[Short task] Please pull out every line of the data below that contains the string "pixels". Case counts.

::: Extracted material :::

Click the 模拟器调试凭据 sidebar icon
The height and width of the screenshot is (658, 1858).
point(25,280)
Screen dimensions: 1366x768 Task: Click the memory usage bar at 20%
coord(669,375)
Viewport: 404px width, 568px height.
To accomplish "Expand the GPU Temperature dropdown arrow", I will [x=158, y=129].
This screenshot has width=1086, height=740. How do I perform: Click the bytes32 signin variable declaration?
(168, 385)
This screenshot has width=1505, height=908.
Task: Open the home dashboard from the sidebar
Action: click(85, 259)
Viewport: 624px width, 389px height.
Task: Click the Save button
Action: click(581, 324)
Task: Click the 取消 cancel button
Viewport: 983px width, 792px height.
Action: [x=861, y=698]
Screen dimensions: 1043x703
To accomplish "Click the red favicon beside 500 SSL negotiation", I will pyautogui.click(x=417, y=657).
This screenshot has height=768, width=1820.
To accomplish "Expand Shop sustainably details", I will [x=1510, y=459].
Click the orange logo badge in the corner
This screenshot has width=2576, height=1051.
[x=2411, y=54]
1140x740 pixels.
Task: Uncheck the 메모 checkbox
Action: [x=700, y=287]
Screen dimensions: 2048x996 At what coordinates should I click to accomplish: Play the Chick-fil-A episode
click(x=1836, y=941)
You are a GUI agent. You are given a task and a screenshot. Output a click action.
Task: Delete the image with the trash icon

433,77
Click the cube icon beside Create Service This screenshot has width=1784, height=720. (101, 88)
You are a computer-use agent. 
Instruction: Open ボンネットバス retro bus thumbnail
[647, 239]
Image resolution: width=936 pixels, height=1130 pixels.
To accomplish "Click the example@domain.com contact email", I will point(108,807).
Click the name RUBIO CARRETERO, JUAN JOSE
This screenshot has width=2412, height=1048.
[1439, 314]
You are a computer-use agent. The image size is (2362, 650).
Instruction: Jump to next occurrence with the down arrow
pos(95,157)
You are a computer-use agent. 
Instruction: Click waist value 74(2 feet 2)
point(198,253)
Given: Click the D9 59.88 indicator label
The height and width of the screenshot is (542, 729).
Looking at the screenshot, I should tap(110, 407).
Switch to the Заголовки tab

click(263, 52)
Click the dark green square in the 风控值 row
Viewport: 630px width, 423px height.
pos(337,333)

:::

[Solution to this exercise]
1140x740 pixels.
Image resolution: width=936 pixels, height=1130 pixels.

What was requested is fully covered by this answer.